Erhalten sind nur «De re rustica» (hg. neuerdings von H. Keil zusammen mit Catos Buch, Bd. 1, Lpz. 1884, und Bd. 2, Heft 2, 1891), sowie sechs Bücher, aber unvollständig, von den 25 des Werks «De lingua latina» (hg. von Spengel, Berl. 1826 u. 1885, und von O. Müller, Lpz. 1833). Eine Sammlung und Bearbeitung der zahlreichen Fragmente der übrigen Werke fehlt zur Zeit noch.
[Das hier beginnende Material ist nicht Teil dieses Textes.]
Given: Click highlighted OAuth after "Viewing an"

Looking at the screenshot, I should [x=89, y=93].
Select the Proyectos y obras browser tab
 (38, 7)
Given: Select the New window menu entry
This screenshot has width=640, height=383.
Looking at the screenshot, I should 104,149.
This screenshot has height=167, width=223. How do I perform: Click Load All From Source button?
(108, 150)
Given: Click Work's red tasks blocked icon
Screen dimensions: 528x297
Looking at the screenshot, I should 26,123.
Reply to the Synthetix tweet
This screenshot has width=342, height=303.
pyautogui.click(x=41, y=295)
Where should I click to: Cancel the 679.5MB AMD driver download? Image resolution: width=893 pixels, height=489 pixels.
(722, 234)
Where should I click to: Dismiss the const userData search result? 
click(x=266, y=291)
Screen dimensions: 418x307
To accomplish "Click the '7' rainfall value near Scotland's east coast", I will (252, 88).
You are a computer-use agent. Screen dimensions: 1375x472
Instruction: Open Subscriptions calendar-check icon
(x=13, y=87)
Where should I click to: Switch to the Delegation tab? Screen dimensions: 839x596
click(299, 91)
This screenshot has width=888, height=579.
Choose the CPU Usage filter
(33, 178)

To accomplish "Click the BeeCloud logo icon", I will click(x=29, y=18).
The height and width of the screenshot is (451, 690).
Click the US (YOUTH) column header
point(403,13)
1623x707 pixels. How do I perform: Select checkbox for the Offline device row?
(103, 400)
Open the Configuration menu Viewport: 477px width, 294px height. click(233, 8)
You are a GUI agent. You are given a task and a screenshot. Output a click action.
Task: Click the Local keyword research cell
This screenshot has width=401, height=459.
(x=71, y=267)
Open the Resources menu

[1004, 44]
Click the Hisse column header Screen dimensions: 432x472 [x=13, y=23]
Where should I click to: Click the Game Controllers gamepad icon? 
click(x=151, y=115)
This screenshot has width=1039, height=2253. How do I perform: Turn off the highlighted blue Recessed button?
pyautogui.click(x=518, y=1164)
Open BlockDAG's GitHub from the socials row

Die der «Saturae Menippeae» besorgten Öhler (Quedlinb. 1844), Riese (Lpz. 1865), Bücheler in der Ausgabe des Petronius (3. Aufl., Berl. 1882); die der «Logistorici» Riese (in der Ausgabe der «Saturae», Lpz. 1865) und mit denen der «Heptomades» Chappuis (Par. 1868). Von dem gelehrten systematischen Hauptwerk V.s über die röm. Altertumskunde sind die Fragmente der ersten Hälfte im 5. Bände der «Leipziger Studien» (1882), die der andern, welche das Sakralwesen enthielt, von Merkel in seiner Ausgabe von Ovids Fasten (Berl. 1841) gesammelt; die der Schrift «De vita populi romani» hat Kettner (Halle 1863), die der vier Bücher «De gente populi romani» derselbe in den «Varronischen Studien» (ebd. 1865), die der grammatischen Schriften Wilmanns bearbeitet (Berl. 1864). Von ältern Gesamtausgaben ist zu nennen die von Stephanus mit Scaligers Anmerkungen (Par. 1581‒91). – Vgl. K. L.Roth, Das Leben des V. (Bas. 1857); Ritschl, Die Schriftstellerei des M. T. V. (im 3. Band der «Opuscula», Lpz. 1877) nebst den andern Arbeiten desselben über V.; Boissier, Étude sur la vie et les ouvrages de Varron (Par. 1861).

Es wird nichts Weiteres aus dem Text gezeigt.